Dataset content:
## BEGIN

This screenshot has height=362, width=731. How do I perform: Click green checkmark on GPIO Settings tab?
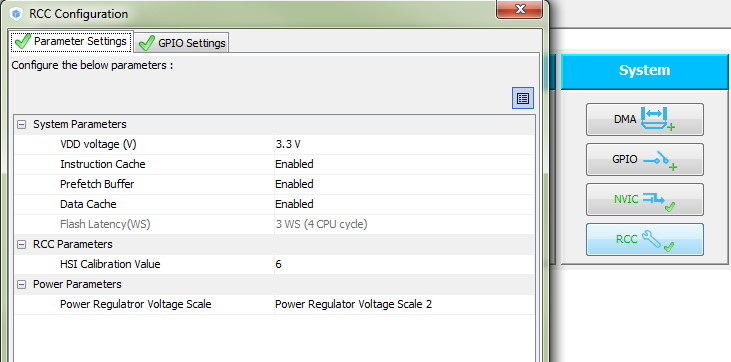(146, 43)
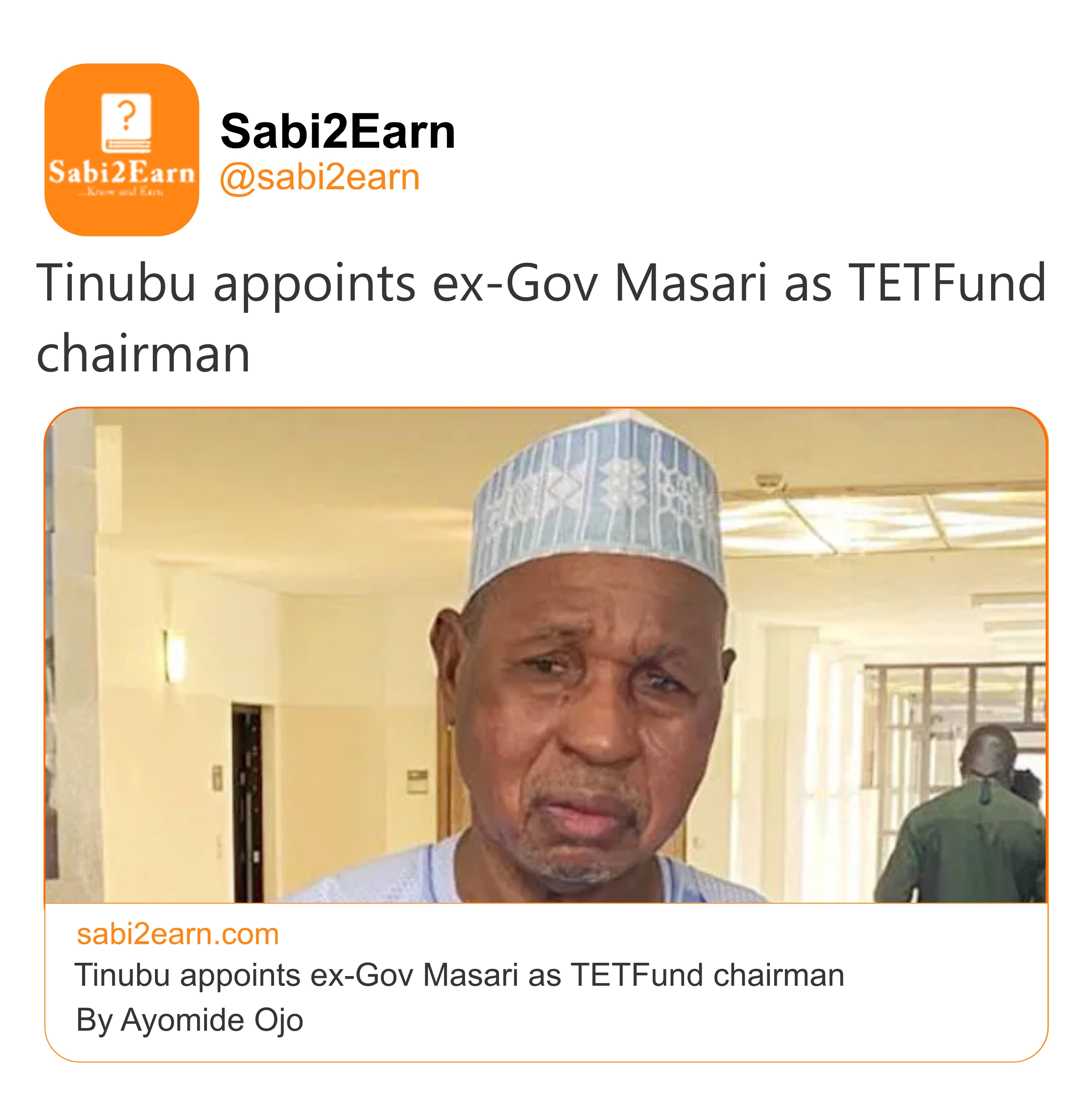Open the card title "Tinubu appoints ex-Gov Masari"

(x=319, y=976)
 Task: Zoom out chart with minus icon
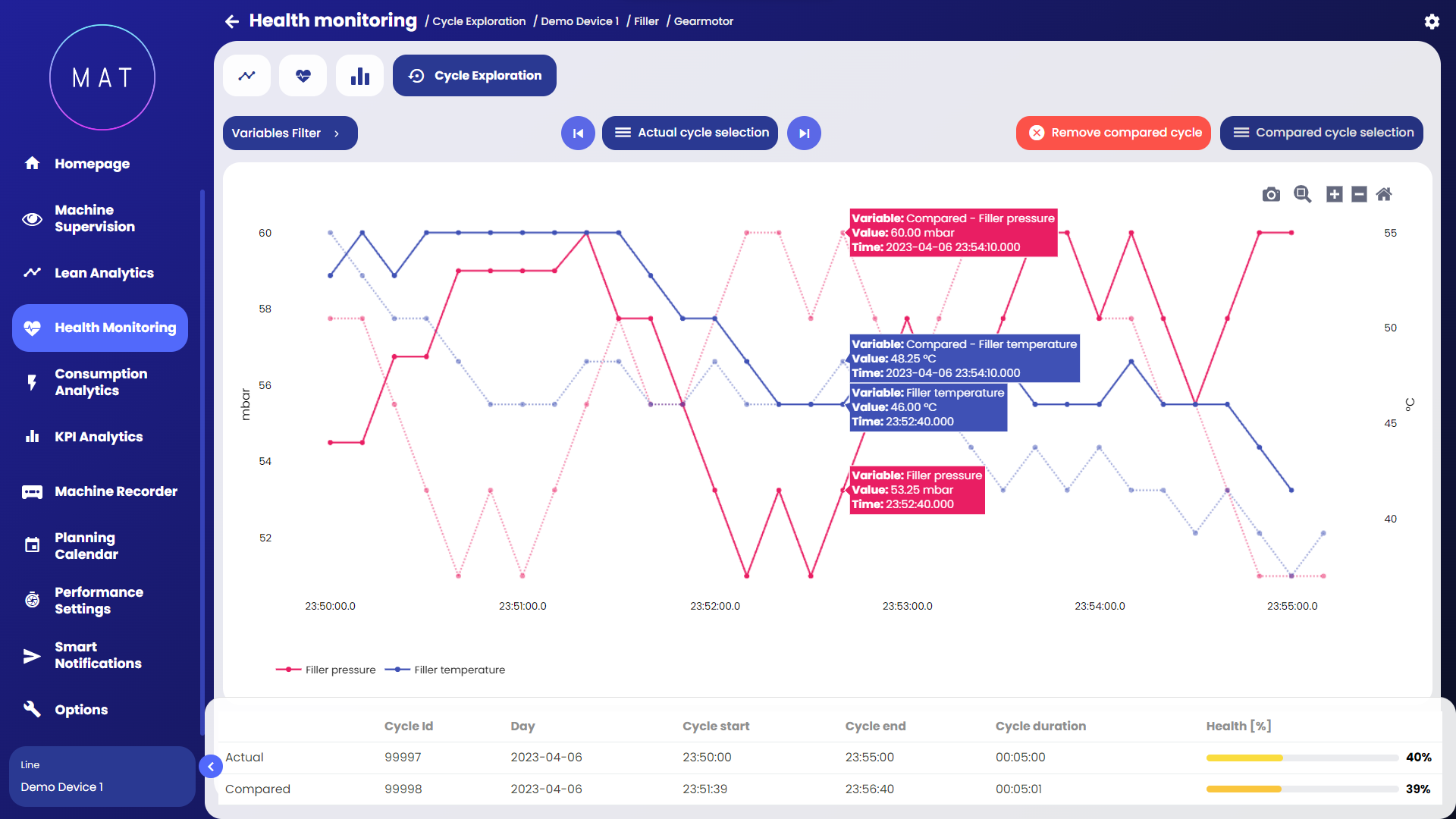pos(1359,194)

## END
## BEGIN

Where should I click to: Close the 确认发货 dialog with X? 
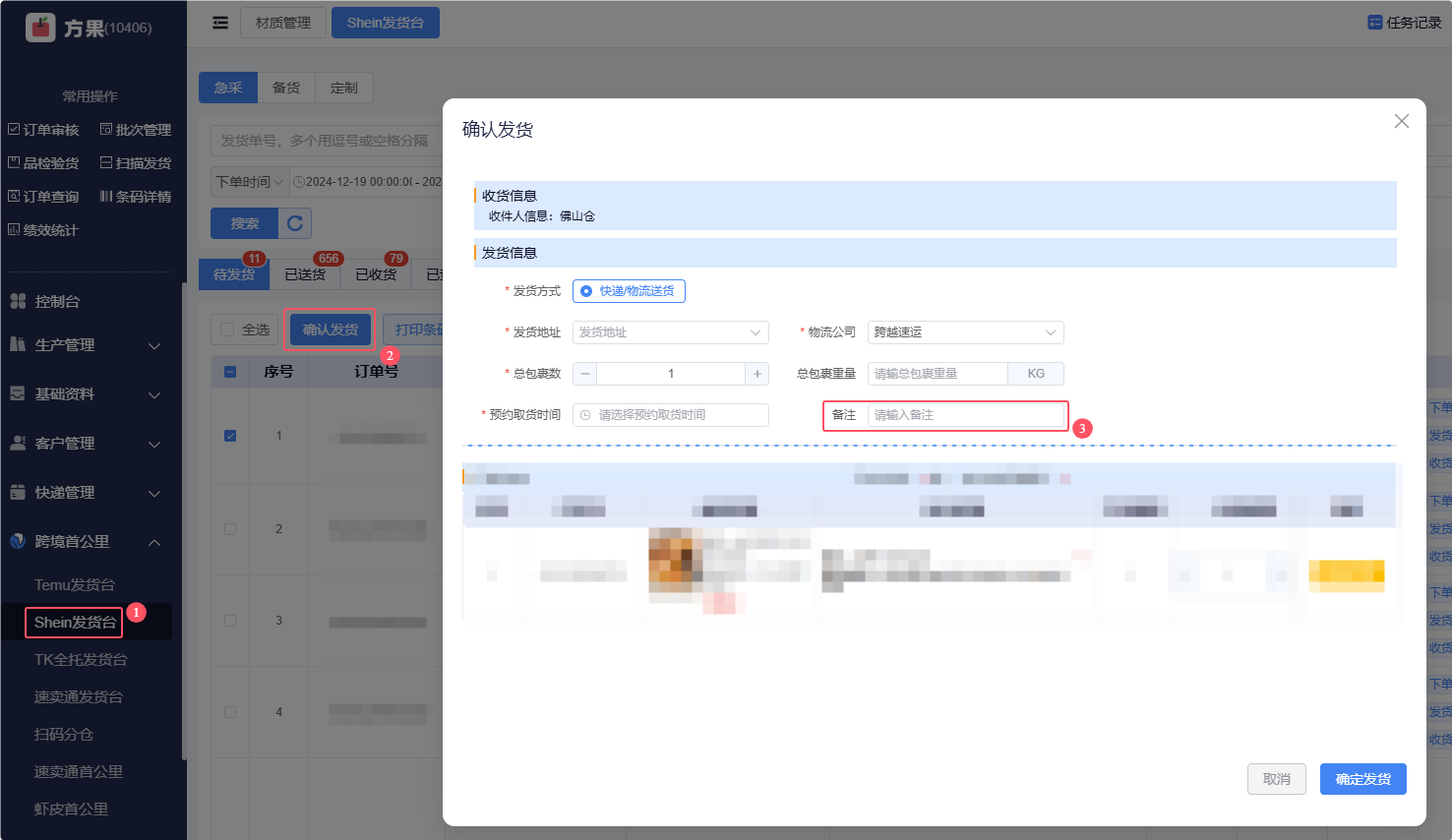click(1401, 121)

## END
## BEGIN

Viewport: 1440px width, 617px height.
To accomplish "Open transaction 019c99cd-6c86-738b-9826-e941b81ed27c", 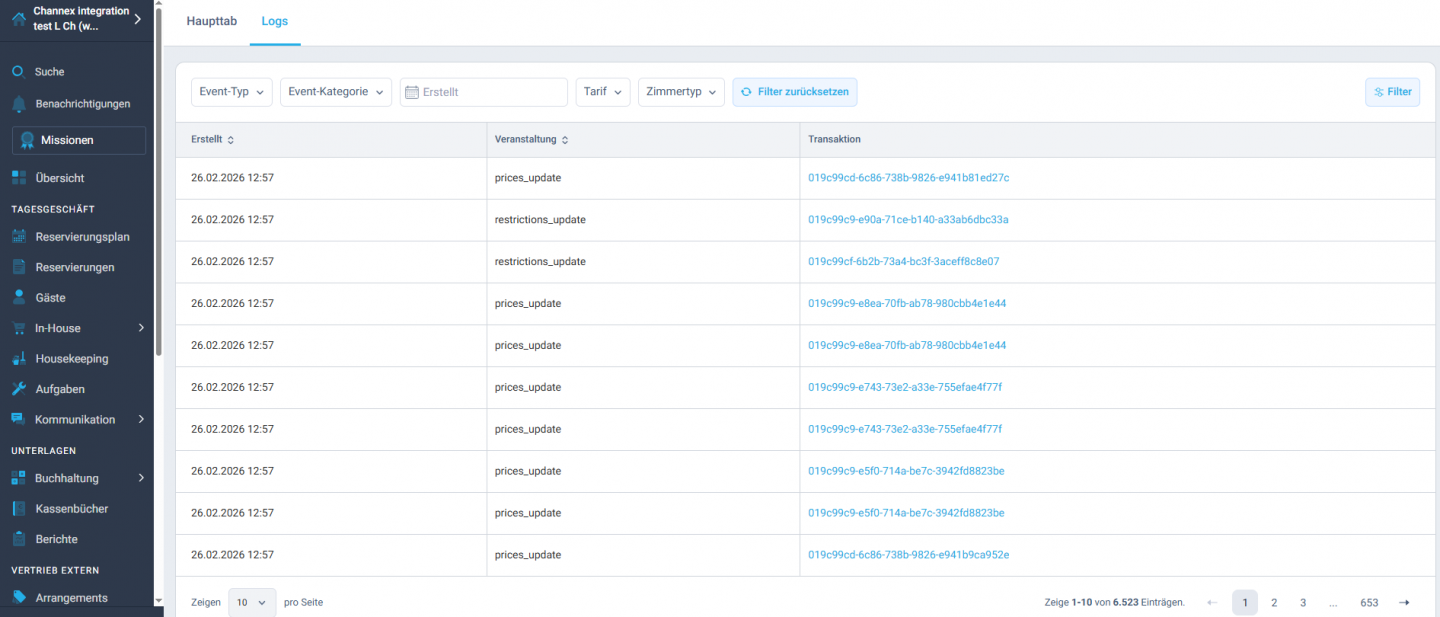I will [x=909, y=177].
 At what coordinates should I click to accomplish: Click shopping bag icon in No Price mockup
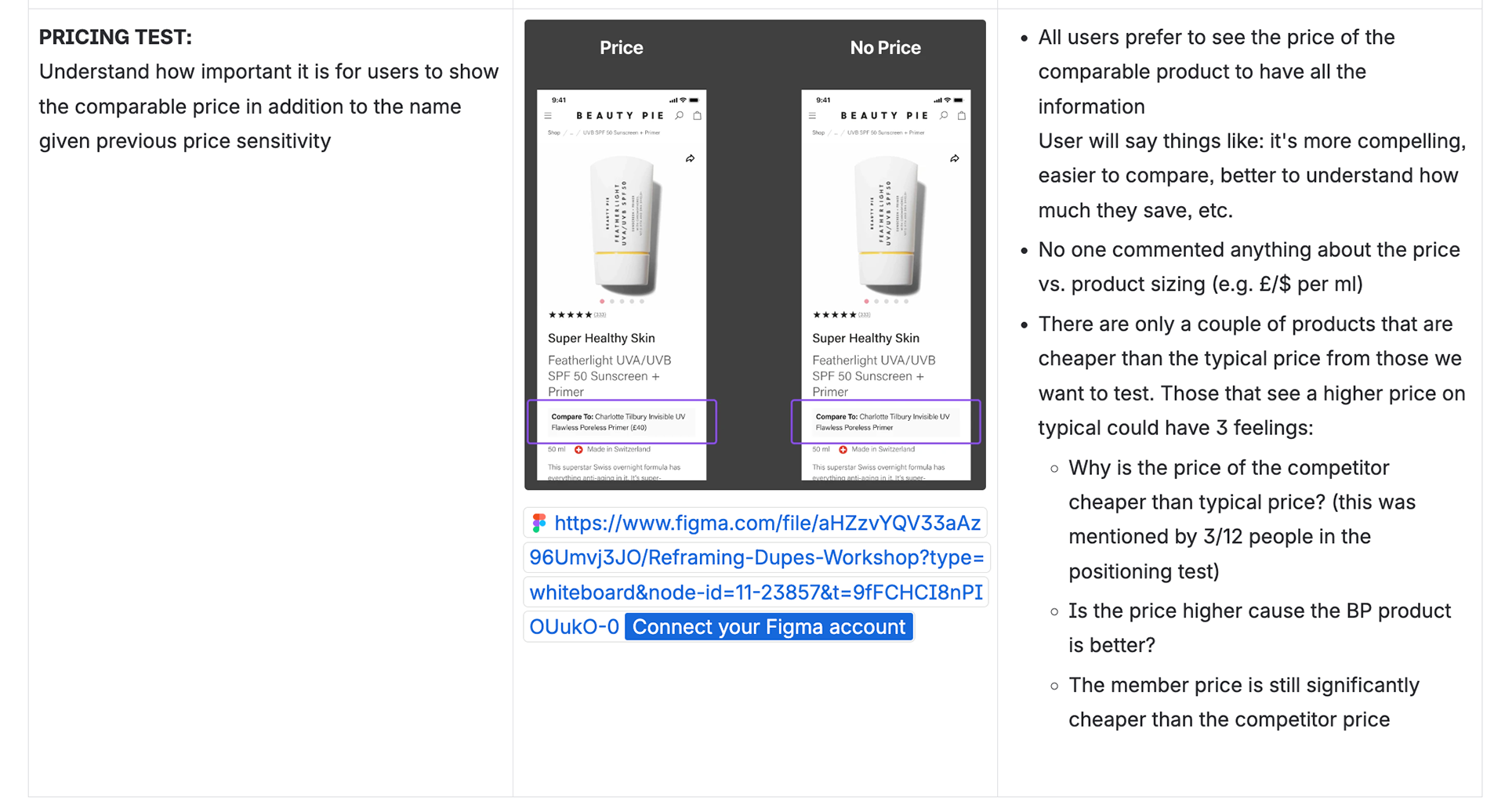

## END

Exercise objective:
Output the material between the line holding "Where should I" and the line holding "click(1401, 121)", inclusive, as a JSON list of strings with one string per line and blank lines omitted. Leave the pictures out.

Solution:
[
  "Where should I click to: Close the 确认发货 dialog with X? ",
  "click(1401, 121)"
]